Swimming: Davies demands fresh look at East German medallists
Calls for former East Germans to be stripped of their Olympic medals for alleged cheating with drugs could leave sporting chiefs with huge moral and legal problems. Adrian Warner reports.
Sharron Davies, the former Olympic silver medallist swimmer, yesterday demanded a review of the performances of former East German athletes as more evidence emerged of systematic doping in the former Communist state.
"How can world records or medals that were set or won stay in place now the truth is known?" Davies said. "All my career I was swimming against Eastern Bloc swimmers who were on a drug programme devised for them from above."
East German coaches admitted several years ago that systematic doping played an important role in the state's remarkable success at Olympics in the 1970s and 1980s when sporting success was used to promote Communism. But recent investigations by German public prosecutors into the abuse of banned performance-enhancing substances in the GDR has brought the subject back into the spotlight.

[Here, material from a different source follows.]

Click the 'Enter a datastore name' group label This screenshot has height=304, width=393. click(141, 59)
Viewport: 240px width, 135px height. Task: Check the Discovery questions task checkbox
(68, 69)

Davies, who won silver at the Moscow Olympics in 1980 demanded action on the day when the head coach of the German swimming team, Winfried Leopold, was banned from attending this week's World Championships in Perth after he admitted that he had been involved in doping in East Germany.
If East German coaches are found guilty of harming athletes by giving them banned steroids, there is certain to be pressure on the International Olympic Committee to take medals away from some GDR winners and give them to other competitors. The IOC was not available for comment yesterday.